谷歌为什么要挑起一场新的网络浏览器之争呢?我想主要有两个原因,而且都和与微软的竞争有关。首先,这家搜索引擎巨头担心,由于它的搜索引擎及其他主要产品依赖于网络浏览器,微软和其他网络产品竞争对手可能会通过改变IE设计来获得竞争优势。眼下,IE的市场份额大约为75%。

其次,也是更为重要的一个原因,谷歌把网络看作是其软件或技术应用的平台,而它们目前都是在电脑操作系统上直接运行的,当然主要是在微软的Windows系统上。谷歌称,市场上现有的浏览器缺乏能够运行更加强大的未来网络应用软件的内部构建,而将来的这些网络应用软件将更加依赖常见的网络编程语言JavaScript。而Chrome的设计初衷之一就是成为全球处理JavaScript速度最快的浏览器。

谷歌的这种设计可能会使Chrome有朝一日成为可与Windows媲美的网络操作系统。谷歌宣称,不要把Chrome仅仅看作是一个浏览器,它是运行网络应用软件的平台。

我在一款联想(Lenovo) ThinkPad笔记本上对Chrome和IE8进行了测试。这款笔记本电脑属于基本款,操作系统是Windows XP,处理器性能尚可,内存1G。

为了测试Chrome下载网页的速度,我分别打开了两大组普通网页,每个网站占一个标签页。其中一组包括15个体育网站,另一组包括19个新闻网站。在两项测试中,Chrome的耗时分别为35秒和44秒,在所有主要浏览器中排名居中。IE8速度更慢,打开两组网页分别用了49秒和75秒。但是火狐和Safari却要快很多,它们的耗时相同:打开15个网站用了19秒,显示19个网站用了28秒。

谷歌表示,未来更为复杂的网络应用将比当前的网站更加倚重于JavaScript,因此能在Chrome上获得更快的运行速度。当然,我无法对任何的未来假设进行测试,但我在开发者使用的几个JavaScript测试网站进行了运行测试,Chrome轻松胜过了其他浏览器。但谷歌也没说,用户会在目前网络应用网站上发现新浏览器有什么不同之处。

我还测试了Chrome与诸多常见网站的兼容性。总的来说,Chrome表现非常不错,正确地打开了网站。但我在视频方面却遇到了问题。一些视频网站拒绝承认Chrome,因为后者的开发一直是秘密进行的。使用Chrome浏览美国职棒大联盟(MLB)等网站时,大多数视频都能正确播放,但有时候也会出现问题。

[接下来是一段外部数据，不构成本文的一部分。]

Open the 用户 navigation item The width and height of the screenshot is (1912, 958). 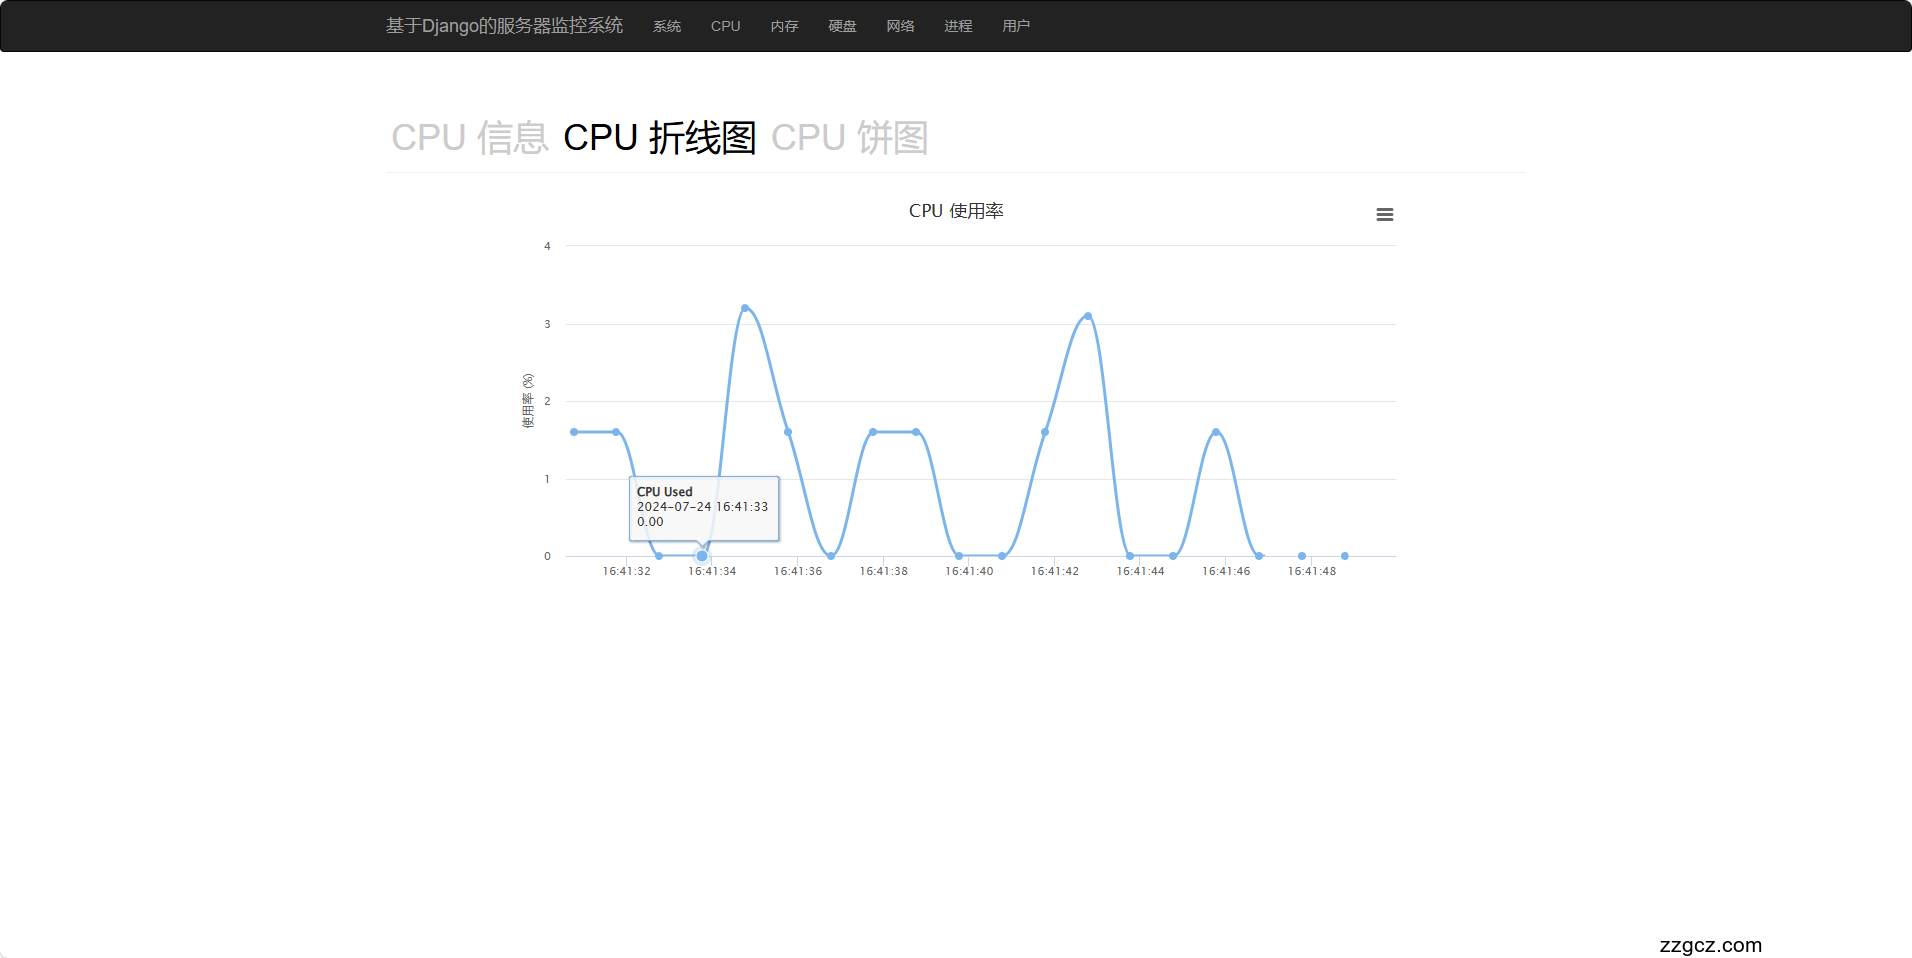tap(1016, 26)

IE8也存在一些兼容性问题,不过原因和Chrome不同。这是第一个严格遵循网络标准的IE版本。早些时候的版本使用了一些非标准的浏览手段,这使得一些网站设计者不得不采用新技术使得网页能在IE下运行,但这会使他们的网页与火狐及Safari出现兼容问题。具有讽刺意味的是,现在这些网页在IE8中也显得面目全非,因此微软不得不设了一个特殊的兼容浏览模式按键,用户必须点击这个按键才能正确浏览网站。

Chrome的开发基于三个核心设计原则。首先是简洁的用户界面,只有两个菜单和几个工具栏图标。微软的IE7也引进了类似的理念,但有所区别。微软允许用户恢复传统的菜单栏;而谷歌的不行。你在Chrome上唯一可添加的工具栏图标就是主页按钮。

第二个原则是用户可以在一个叫Omnibox的栏里输入任何内容,这个功能马上就能提示你要去的网址,主要来自用户个人的浏览记录以及谷歌对大众网站的排名。无论你是输入网址或搜索条目,Omnibox都非常智能化。在我的测试中,有时我只需要输入常访问网站名字的一两个字母,Omnibox就能给我提供正确的指引。

Omnibox还有另外一个很酷的功能:标签搜索。如果你输入一个自身有搜索功能的网站名字,例如亚马逊(Amazon.com),Omnibox可以让你只需按个标签键,就可以在该网站进行搜索,而不需要先打开该网站。通过设定选项,Chrome还能让你改换Omnibox使用的默认搜索引擎

。除了谷歌自身的搜索引擎,你还可以使用微软的Live search,或者雅虎(Yahoo)以及其他的搜索引擎。

Chrome的第三个原则是每个标签都作为单独的窗口运行。你可以将标签拖出主浏览器,成为单独的窗口。如果一个标签出现问题,其他浏览器会继续运行。但这个功能并不是完美的。我在测试中试图在美国全国广播公司(NBC)网站观看奥运会视频时,所有的Chrome窗口都无法运行了。

你甚至可以让标签成为一个单独的应用程序,从开始菜单或桌面直接运行,就好像这是个单独的软件一样。

Chrome还有其他几个重要功能。当你打开一个新标签时,你点开的不是一个空白页面,而是一系列经常访问页面的小链接,还有近期使用的搜索引擎、书签和近期关闭的标签列表。

和其他浏览器一样,当你试图访问恶意或欺骗网站时,Chrome会发出警告;Chrome还有一个叫Incognito的隐私浏览模式,在这个模式下浏览网页不会在电脑上留下任何记录──这是Safari上颇受欢迎的一项功能。

Chrome还有一个弹出窗口拦截功能,但拦截后会跳出提示,这比较烦人。IE也有这个功能,但和Chrome不同,其拦截警告很不明显。

IE8有一些Chrome不具备的新功能。IE8的隐私浏览模式InPrivate不仅不会在电脑上留下记录,而且还能阻止网站从你此前浏览的网页收集某些信息,这个功能是我第一次见到。

尽管IE8的地址栏和搜索栏仍然是分开的,但各自也能提供快速指引,而且都比Chrome组织的更有效。例如,地址栏的下拉列表简洁地分为浏览器自身猜测、你的浏览历史以及你的收藏等几类。不过,如果要在Windows XP上使用这一功能,你必须先安装微软的桌面搜索产品。

和Chrome一样,IE8也能允许你转换默认搜索引擎,它还能让你实时转换。当你键入一个搜索条目时,替代搜索引擎的图标就会在提示列表的底部出现,你只需要点击图标,就可以查看谷歌而非微软自身Live搜索引擎的搜索结果。

IE8的加速功能在你选定的网页任何文本上方显示一个蓝色箭头。点击这个图标就会出现你对选定文本的可操作列表,例如复制到博客,通过电子邮件发送,进行转换,或是就此进行搜索。尽管这些功能都是默认使用微软自身的网络服务,但你也可以选择使用谷歌、雅虎或是其他公司的产品。

微软还打造了一个叫Web Slices的功能。通过这个功能,你可以选择网页的某些部分,将其显示在IE8的收藏夹中,它们还可以经常自动更新。比如说eBay的竞标页面。

和Chrome一样,无论你何时创建一个新标签,IE8都会显示有用的信息,包括一个近期关闭标签的列表以及一个加速列表。

随着Chrome的出现,消费者有了新的创新性的浏览器选择;而随着IE8的加入,这场新的浏览器大战注定会是场有益的竞争。